━━━━━ Raw data

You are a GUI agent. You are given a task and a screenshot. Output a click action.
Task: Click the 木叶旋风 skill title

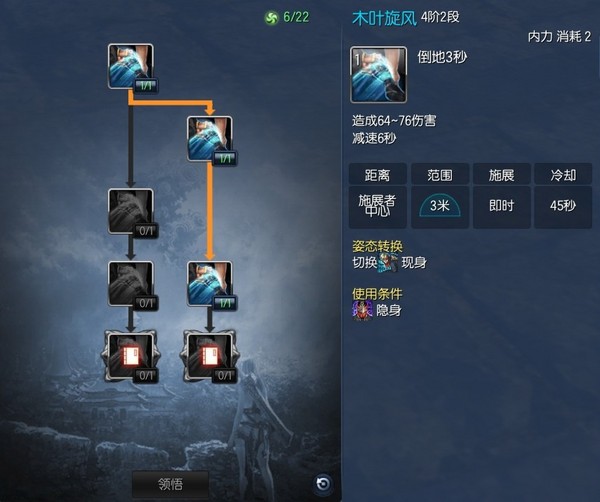[x=384, y=18]
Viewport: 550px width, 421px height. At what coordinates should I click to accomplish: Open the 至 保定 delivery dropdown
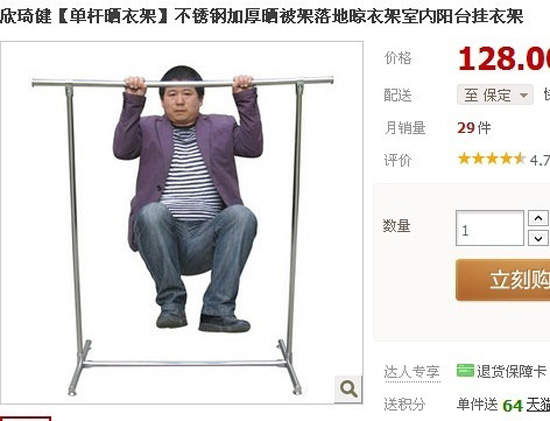495,95
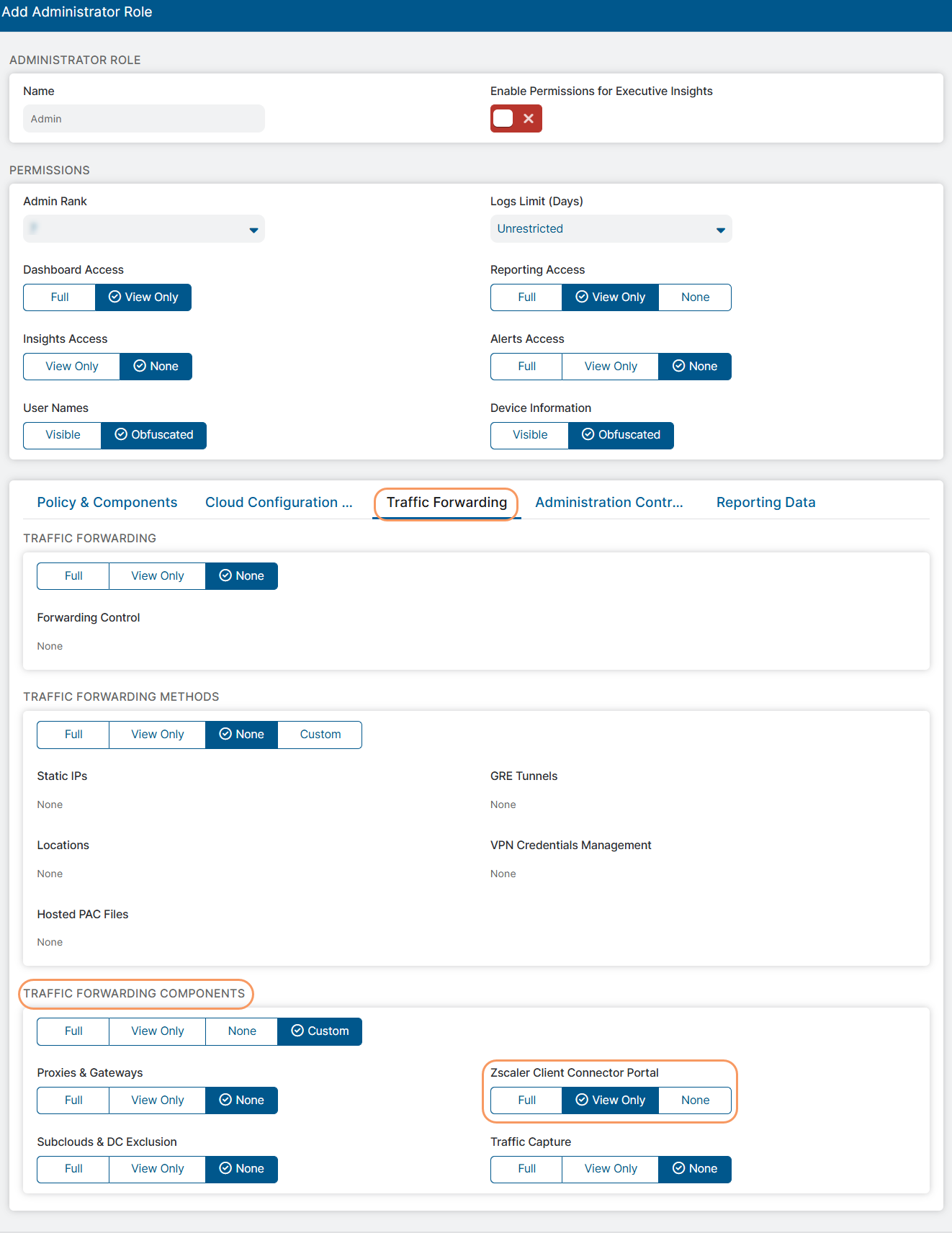Switch to the Policy & Components tab
The height and width of the screenshot is (1233, 952).
(107, 503)
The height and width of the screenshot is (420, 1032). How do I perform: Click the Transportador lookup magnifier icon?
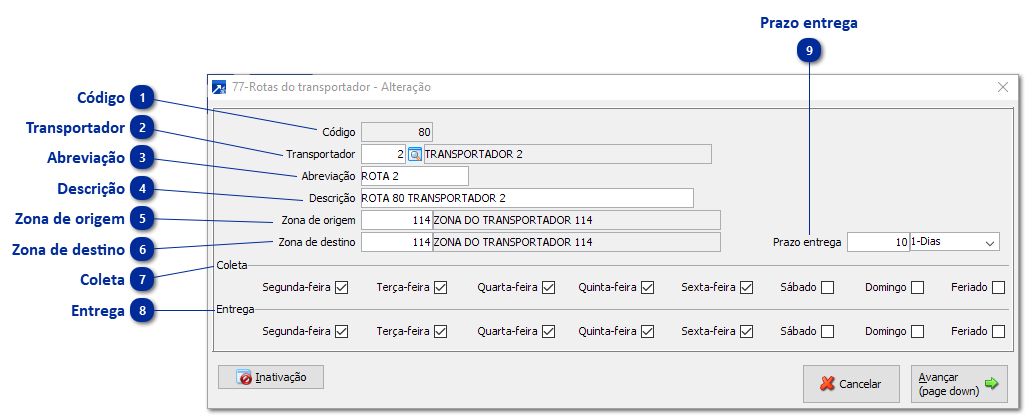415,154
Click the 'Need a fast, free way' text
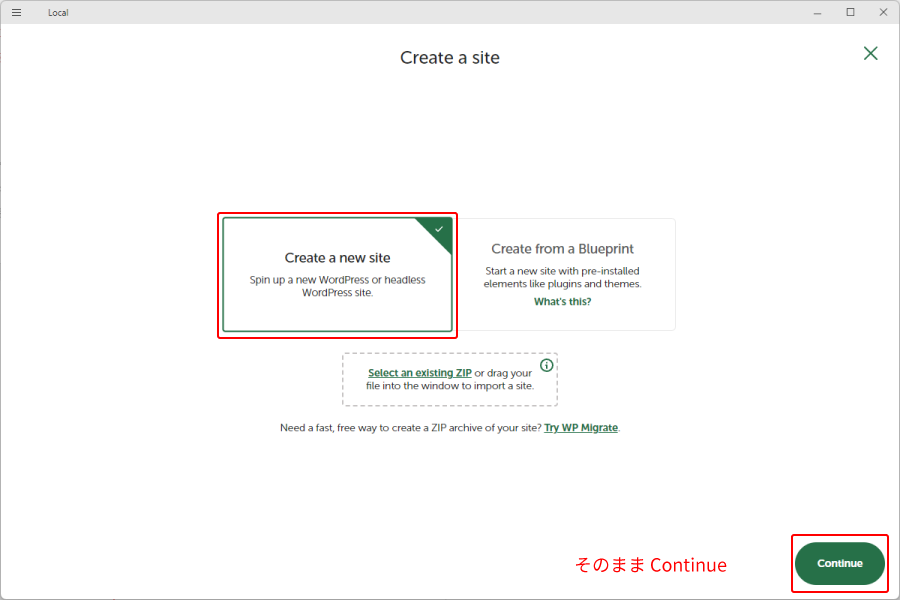Screen dimensions: 900x600 [x=410, y=428]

━━━━━━━━━━

Work to complete
Output every record verbatim, excluding any picture it contains.

Solution to the problem
You are a GUI agent. You are given a task and a screenshot. Output a click action.
Task: Click the 木叶旋风 skill title

[x=384, y=18]
Viewport: 550px width, 421px height. At what coordinates should I click to accomplish: Open the 至 保定 delivery dropdown
495,95
Switch to the Policy & Components tab
The height and width of the screenshot is (1233, 952).
(107, 503)
The height and width of the screenshot is (420, 1032). How do I perform: Click the Transportador lookup magnifier icon?
415,154
Click the 'Need a fast, free way' text
Screen dimensions: 900x600 [x=410, y=428]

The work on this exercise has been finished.